The company reported an encouraging safety profile across both treatment groups. No severe or life-threatening treatment-related adverse events were observed, and no patients withdrew from the study due to side effects. Any treatment-emergent adverse events linked to RESP-X were mild to moderate in severity.
Additionally, researchers found no infusion-related complications and confirmed effective lung deposition of the drug through bronchoscopy and bronchoalveolar lavage assessments.
Pharmacokinetic analysis demonstrated dose-proportional exposure levels and a long half-life of approximately 28.8 days. The higher-dose regimen achieved serum exposure levels that could support dosing every three months.
The study also confirmed complete coverage of the therapy’s biological target, known as PcrV, a protein associated with Pseudomonas aeruginosa’s Type 3 Secretion System—a mechanism the pathogen uses to establish infection and evade immune responses.

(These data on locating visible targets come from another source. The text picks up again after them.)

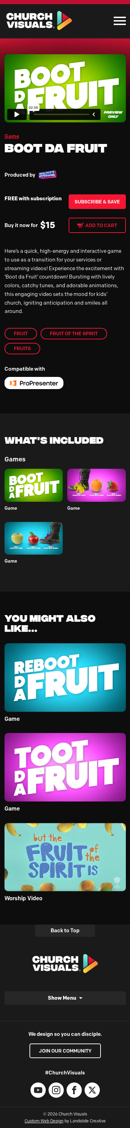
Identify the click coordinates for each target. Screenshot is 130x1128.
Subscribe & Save (97, 202)
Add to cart (101, 225)
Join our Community (65, 1051)
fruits (22, 348)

Patients treated with RESP-X recorded fewer disease exacerbations during the six-month follow-up period compared with the year prior to treatment.
Infex Therapeutics said it plans to engage with regulatory authorities to initiate the next stage of clinical development.

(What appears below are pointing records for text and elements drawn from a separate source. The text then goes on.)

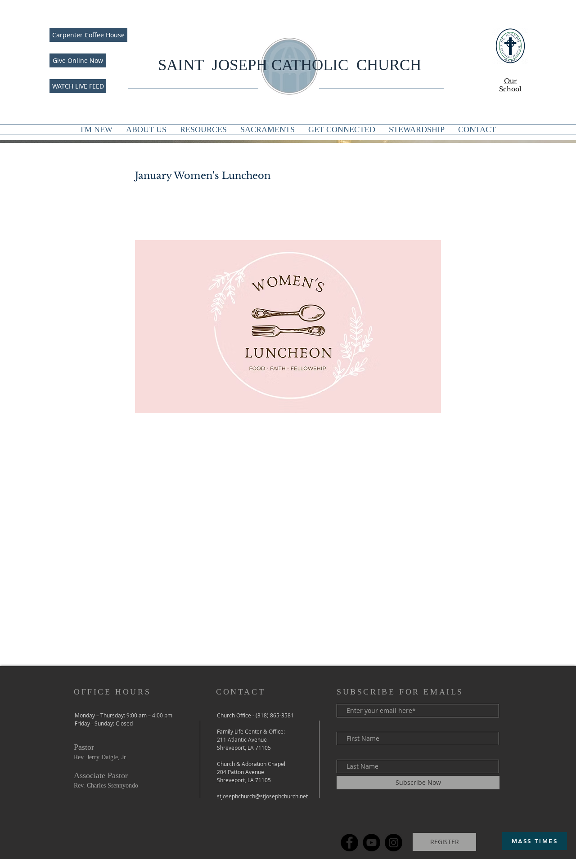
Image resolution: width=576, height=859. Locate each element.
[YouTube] (371, 842)
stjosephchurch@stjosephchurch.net (262, 796)
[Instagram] (393, 842)
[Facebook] (349, 842)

RESP-X, licensed from Japanese pharmaceutical company Shionogi, is being developed initially as a long-term therapy aimed at reducing flare-ups and disease progression in NCFB patients carrying Pseudomonas aeruginosa. The company also sees potential for broader applications across respiratory and infectious diseases, including cystic fibrosis, Chronic Obstructive Pulmonary Disease (COPD), asthma and hospital-acquired infections.
Non-cystic fibrosis bronchiectasis is a chronic respiratory condition characterised by irreversible airway damage and recurring lung infections. The disease affects up to six million people across major global markets, with approximately 30 percent of patients experiencing chronic Pseudomonas aeruginosa colonisation.
The bacterium remains a major healthcare challenge globally because of its resistance to multiple drugs and its ability to cause persistent and severe infections, particularly in patients with underlying respiratory conditions.
Despite the significant burden associated with these infections, there are currently no approved therapies specifically designed to prevent infection-related exacerbations in NCFB patients colonised with Pseudomonas aeruginosa, highlighting a major unmet need in respiratory medicine.